Une possible réponse aux nouvelles « routes de la soie » de Pékin ? Les États-Unis ont poussé, à l’occasion du G20, pour un ambitieux projet de « couloir » logistique reliant l’Inde et l’Europe au Moyen-Orient, avec un rôle de premier plan pour l’Arabie saoudite.
Un accord de principe a été signé samedi, à New Delhi, entre les États-Unis, l’Inde, l’Arabie saoudite, les Émirats arabes unis, l’Union européenne, la France, l’Allemagne et l’Italie, selon un communiqué diffusé par la Maison Blanche.
« C’est vraiment important » : commentant cette signature, le président américain a parlé d’un accord « historique » lors d’une table ronde rassemblant les dirigeants concernés.

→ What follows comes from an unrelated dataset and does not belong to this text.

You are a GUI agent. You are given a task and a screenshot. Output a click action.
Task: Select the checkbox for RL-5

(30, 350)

C’est « beaucoup plus que ‘‘seulement’’ du rail ou un câble », a souligné la présidente de la Commission européenne, Ursula von der Leyen, évoquant « un pont vert et numérique entre les continents et les civilisations ».

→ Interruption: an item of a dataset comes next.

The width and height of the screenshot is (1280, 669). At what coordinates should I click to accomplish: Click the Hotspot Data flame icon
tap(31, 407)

À la fin de la réunion, Joe Biden s’est approché du Premier ministre indien Narendra Modi, hôte du sommet du G20, et du prince héritier saoudien Mohammed ben Salmane, pour une poignée de main collective. Il y a un peu plus d’un an, le démocrate de 80 ans avait suscité une intense polémique lorsqu’il avait salué d’un « check » Mohammed ben Salmane, que les États-Unis tiennent pour le commanditaire de l’assassinat du journaliste Jamal Khashoggi, lors d’un déplacement en Arabie saoudite.
Relier l’Inde et l’Europe
Mais l’eau a coulé sous les ponts, et les États-Unis redoublent désormais d’efforts pour resserrer les liens avec la monarchie pétrolière, au nom de leurs intérêts stratégiques. « Nous voulons lancer une nouvelle ère connectée via un réseau ferroviaire, reliant des ports en Europe, au Moyen-Orient et en Asie », selon un document diffusé par l’administration Biden à propos de la grande annonce de « couloir » entre l’Inde et l’Europe.

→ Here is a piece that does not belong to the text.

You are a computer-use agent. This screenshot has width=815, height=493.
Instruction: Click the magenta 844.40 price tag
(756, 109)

L’objectif est de créer des « nœuds commerciaux », tout en « encourageant le développement et l’exportation d’énergies propres. » Il s’agira aussi de poser des câbles sous-marins. Le projet doit également « faire progresser l’intégration au Moyen-Orient », y compris entre des « partenaires improbables », a commenté le conseiller à la Sécurité nationale de la Maison Blanche, Jake Sullivan, qui a aussi mentionné Israël et la Jordanie parmi les pays concernés.
Joe Biden, soucieux de laisser sa marque diplomatique dans la région, s’efforce de convaincre l’Arabie saoudite et Israël de normaliser leurs relations. L’accord sur le grand projet d’infrastructures, dont le calendrier reste flou, « n’est pas spécifiquement un signe avant-coureur de normalisation », a toutefois précisé Jake Sullivan. Avec cette annonce, le président américain essaie d’occuper l’espace laissé vacant par le dirigeant communiste chinois Xi Jinping, qui comme son homologue russe Vladimir Poutine n’a pas fait le déplacement à New Delhi pour le G20.
Les États-Unis et l’Europe ont par ailleurs annoncé qu’ils s’associaient afin de soutenir un autre projet d’infrastructures, en Afrique cette fois : le « couloir Lobito », reliant la République démocratique du Congo et la Zambie via le port de Lobito en Angola.
Si le projet visant à relier l’Inde à l’Europe en passant par divers pays du Moyen-Orient était réellement « concrétisé, ça changerait les règles du jeu », a jugé dans un message sur X (ex-Twitter) Michael Kugelman, expert de l’Asie du Sud au Wilson Center de Washington, et cela « viserait à contrer la BRI ». La « Belt and Road Initiative » est l’acronyme en anglais du programme dit « des nouvelles routes de la soie » par lequel Pékin réalise des investissements massifs dans nombre de pays en développement pour construire des infrastructures.
Ses opposants dénoncent un cheval de Troie de Pékin, destiné à obtenir une influence politique, et critiquent l’endettement dangereux qu’il fait peser sur des pays pauvres. Joe Biden l’avait qualifié en juin de « programme d’endettement et de confiscation ».
« Dans cette idée (de nouveau couloir logistique), il y a une concurrence avec les ‘‘routes de la soie’’ », a noté également une source diplomatique française, pour qui l’annonce de Delhi est « juste le début d’une longue histoire ». Pour Paris, il faudrait notamment, à terme, « voir comment l’Égypte entre au tour de table ».